A lot of interesting new sabremeteric work has become possible over the past two years with the availability of the pitch fx data. In this new blog entry, I will continue this analysis and present the results in a simple, yet hopefully effective, visual manner.

This first post builds on work that Joe Sheehan did a year ago looking at the run value of each pitch based on its location. He placed each pitch into one of 25 bins and calculated the average run value in each bin. In the post he suggested that it would be interesting to get rid of the bins and take a continuous approach. A year later, it seems no one has accomplished that so I thought it would be a good way to launch my work.

Using the first table in this post, I assigned a run value to every pitch in the pitch fx database, not just pitches that ended an at-bat, and then averaged the run value of all the pitches in each location. I split the data up by handedness of the pitcher and batter. The number in parentheses is the average run value for all pitches regardless of location.
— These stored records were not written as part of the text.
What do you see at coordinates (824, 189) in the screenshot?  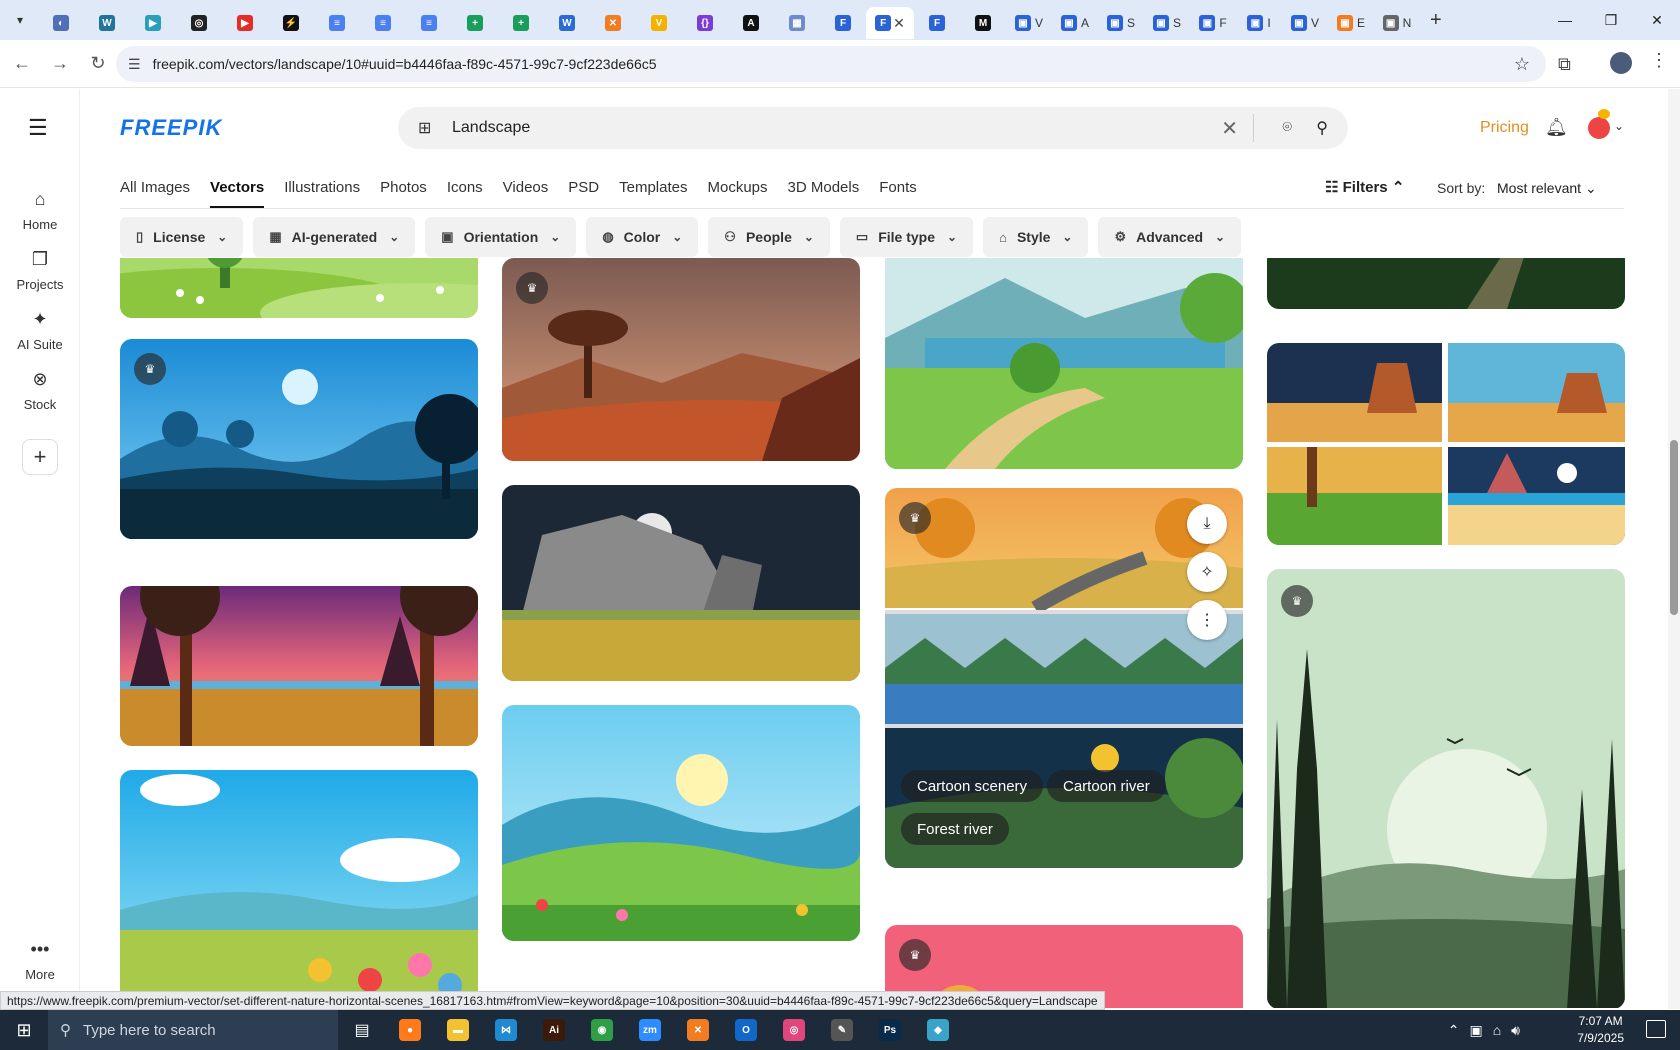 I see `tab-3d-models: 3D Models` at bounding box center [824, 189].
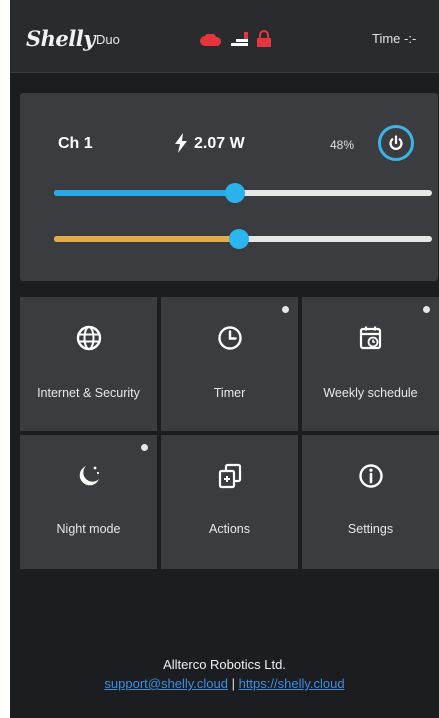 The height and width of the screenshot is (718, 439). I want to click on cloud-icon, so click(211, 40).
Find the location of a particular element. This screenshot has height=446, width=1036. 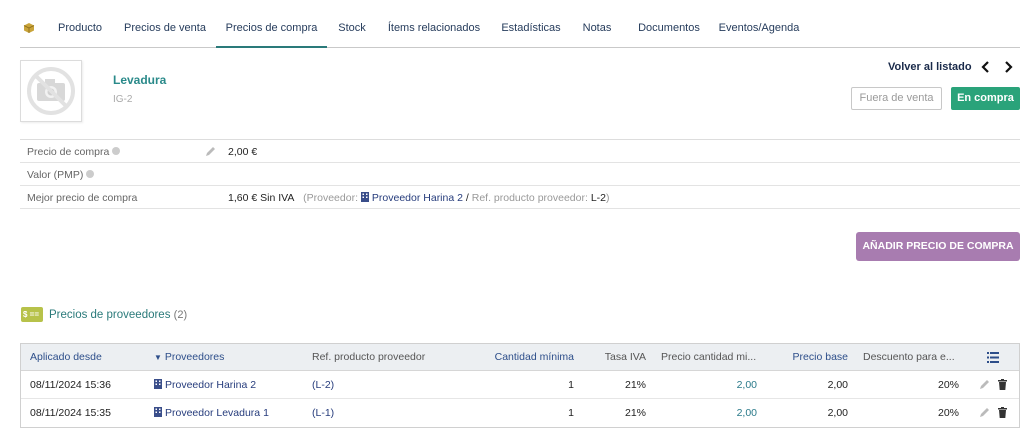

section-title: Precios de proveedores (2) is located at coordinates (118, 315).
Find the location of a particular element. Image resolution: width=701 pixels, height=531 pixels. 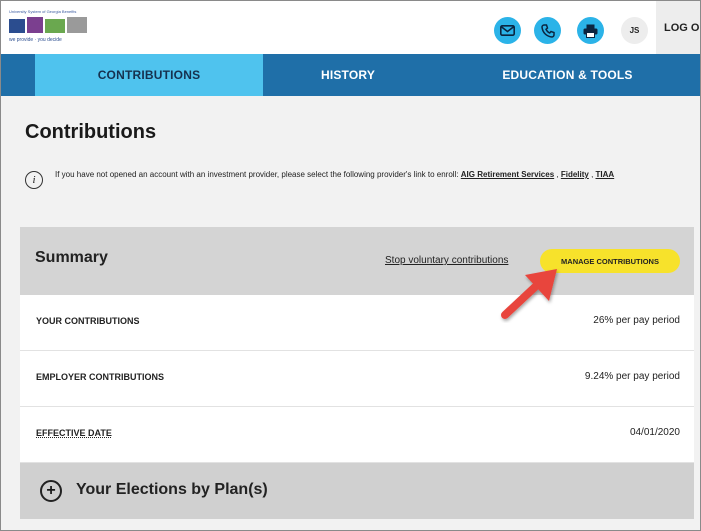

mail-button is located at coordinates (508, 30).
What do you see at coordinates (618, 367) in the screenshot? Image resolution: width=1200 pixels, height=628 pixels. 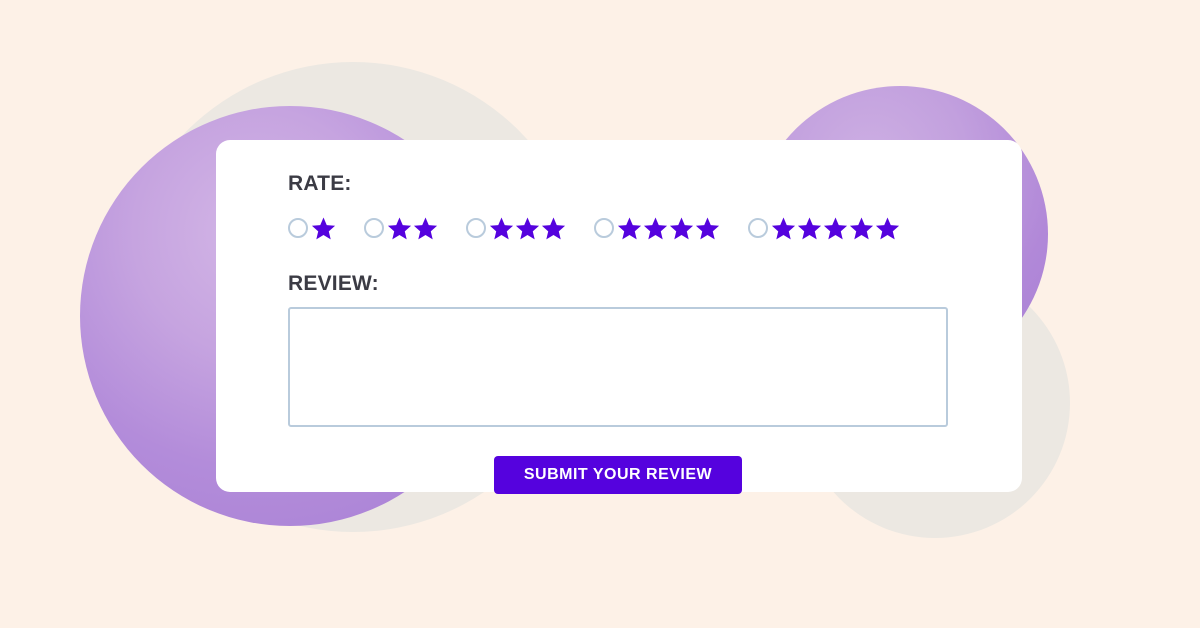 I see `review-textarea` at bounding box center [618, 367].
The images are from the catcher's perspective so that a right-handed batter stands to the left of the strike zone and a left-handed batter stands to the right of the strike zone.
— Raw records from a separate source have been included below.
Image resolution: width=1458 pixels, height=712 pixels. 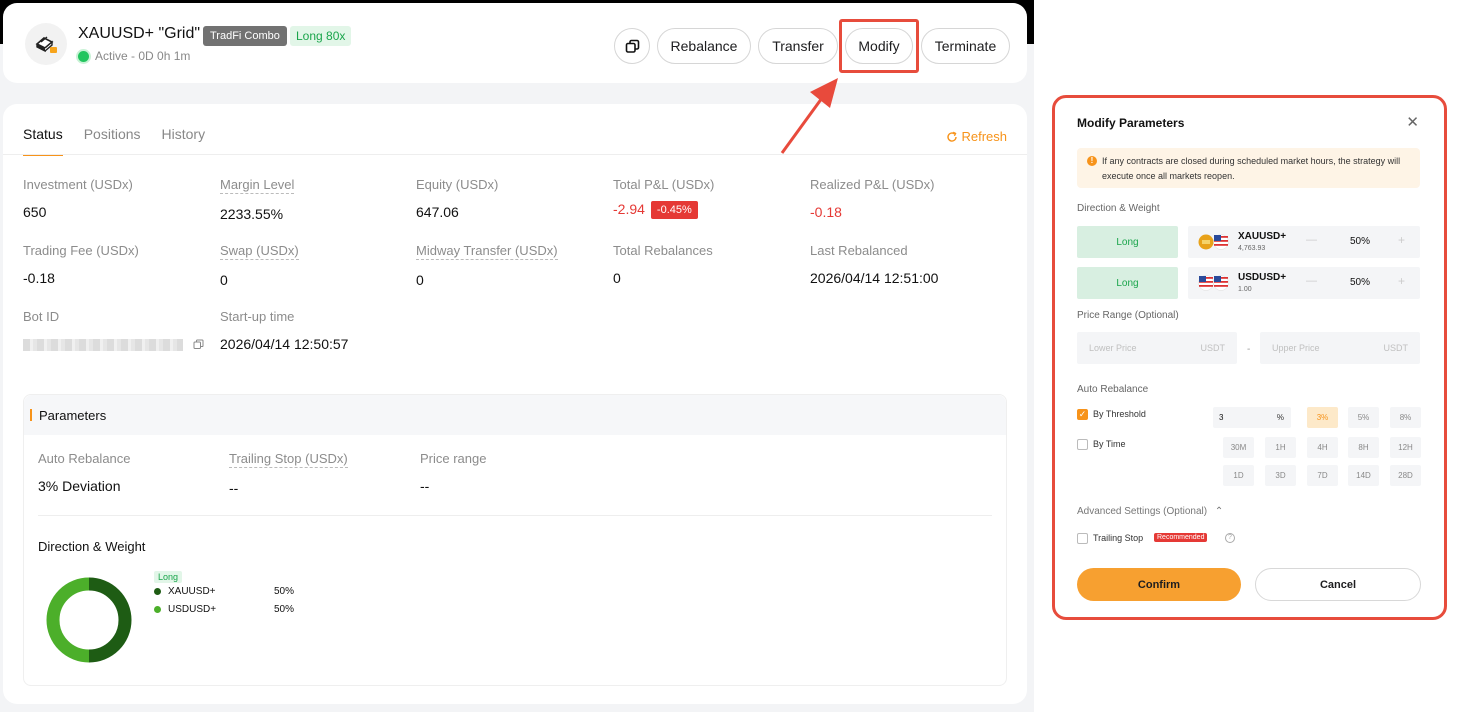 What do you see at coordinates (515, 154) in the screenshot?
I see `tabs-divider` at bounding box center [515, 154].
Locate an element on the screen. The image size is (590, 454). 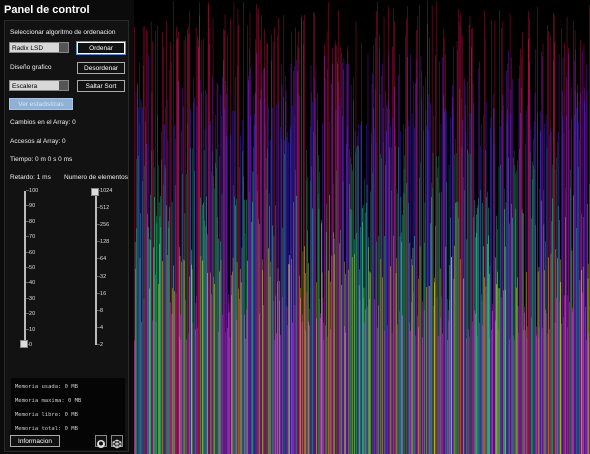
elements-tick-label: –8 is located at coordinates (100, 310).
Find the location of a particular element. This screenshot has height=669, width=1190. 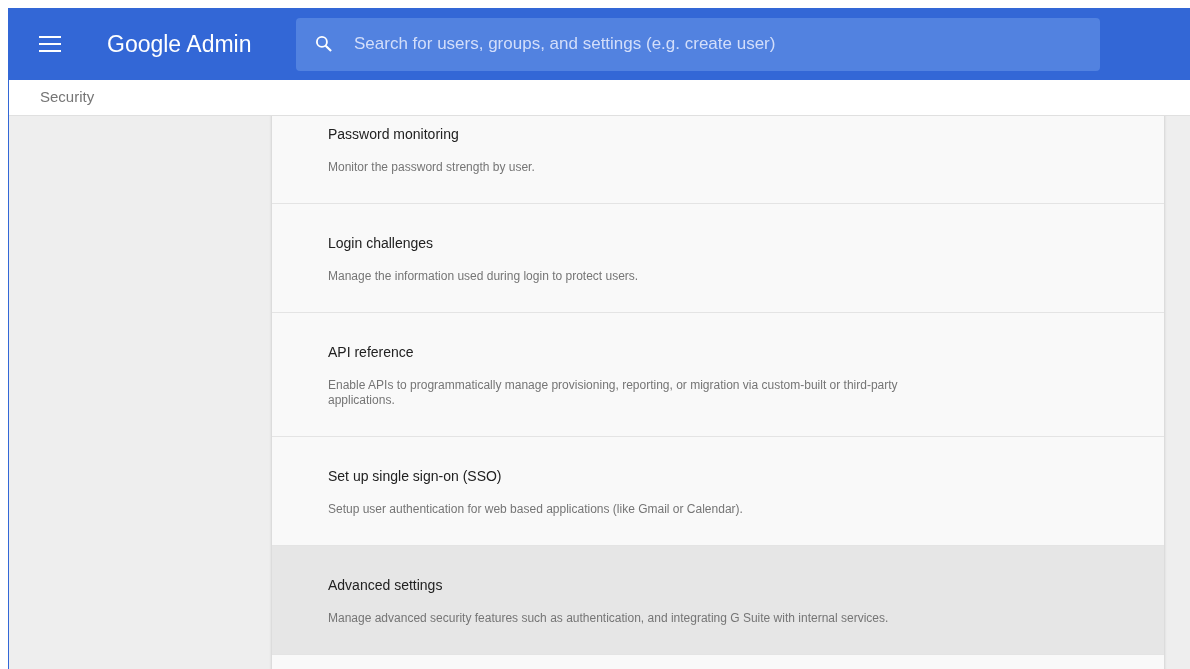

setting-title: Set up single sign-on (SSO) is located at coordinates (416, 476).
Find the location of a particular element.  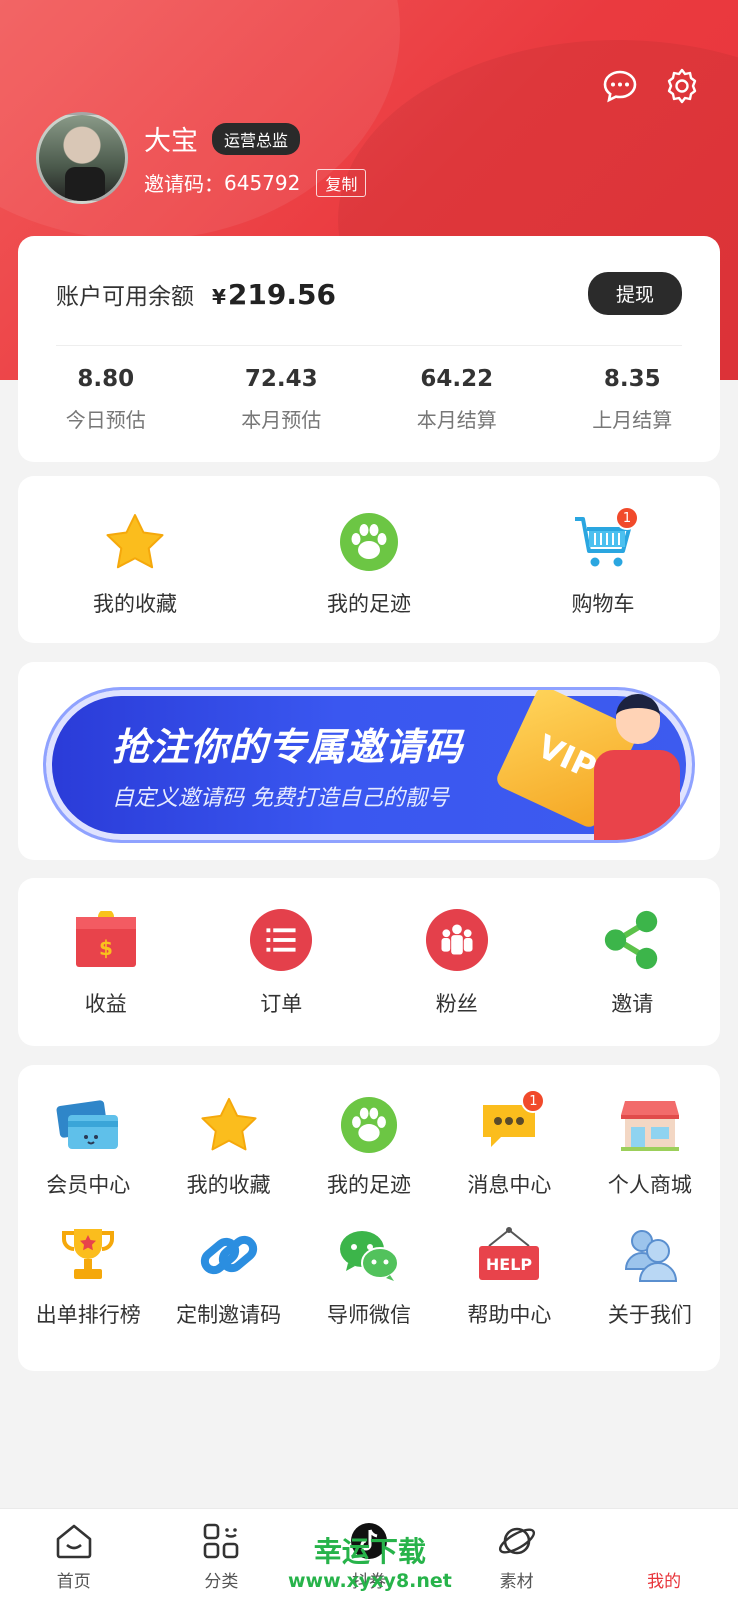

This method reproduces some of Sheehan's results:

• Pitches outside the strike zone have a higher run value than those inside the strike zone.
• Pitches down the middle of the zone have the highest run value of pitches in the strike zone.
• Inside pitches have higher run values than outside pitches.
• Pitches down and in have higher run values than those that are up and in.
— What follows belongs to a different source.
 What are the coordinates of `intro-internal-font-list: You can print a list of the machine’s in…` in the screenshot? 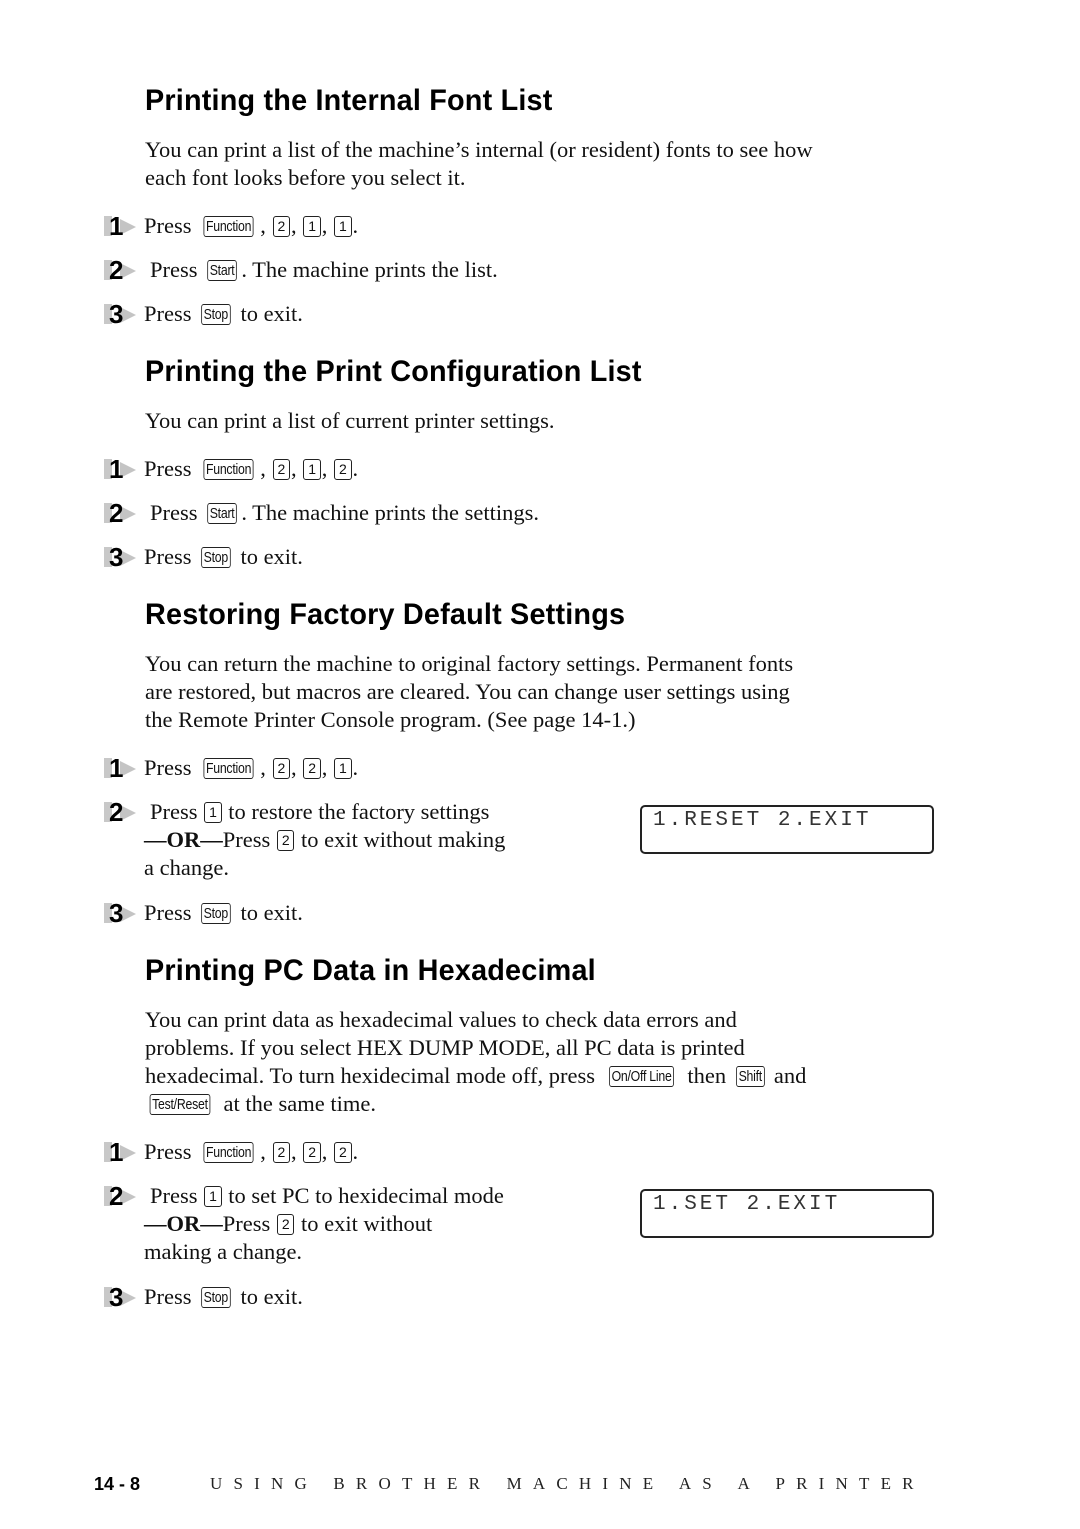 It's located at (545, 164).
This continuous approach also gives some additional insights beyond Sheehan's:
• Of outside pitches, those high in the zone have a slightly higher run value than those down in the zone. This is interesting as it seems hitters prefer inside pitches down in the zone and outside pitches up in the zone.
• The area of negative to zero to just slightly positive run value pitches (the red, yellow and green colored area) extends well beyond the defined strike zone.
• This zone of negative to zero valued pitches extends far above the strike zone peaking at x=0 over a foot above the top of the strike zone.

Tango and Lichtman made some important comments on the limitations of Sheehan's original work without splitting the data by swing/taken or pitch type. These critiques apply equally, if not more so, here because I did not split the data by count as Sheehan did.

I hope to address these points in future posts. For example, I assume the peak of negative to zero valued pitches a foot above the center of the zone is mostly the result of 'high heat' fastballs in pitcher's counts. By analyzing the run value of pitch locations for just fast balls in specific counts, I will be able to confirm or deny this assumption.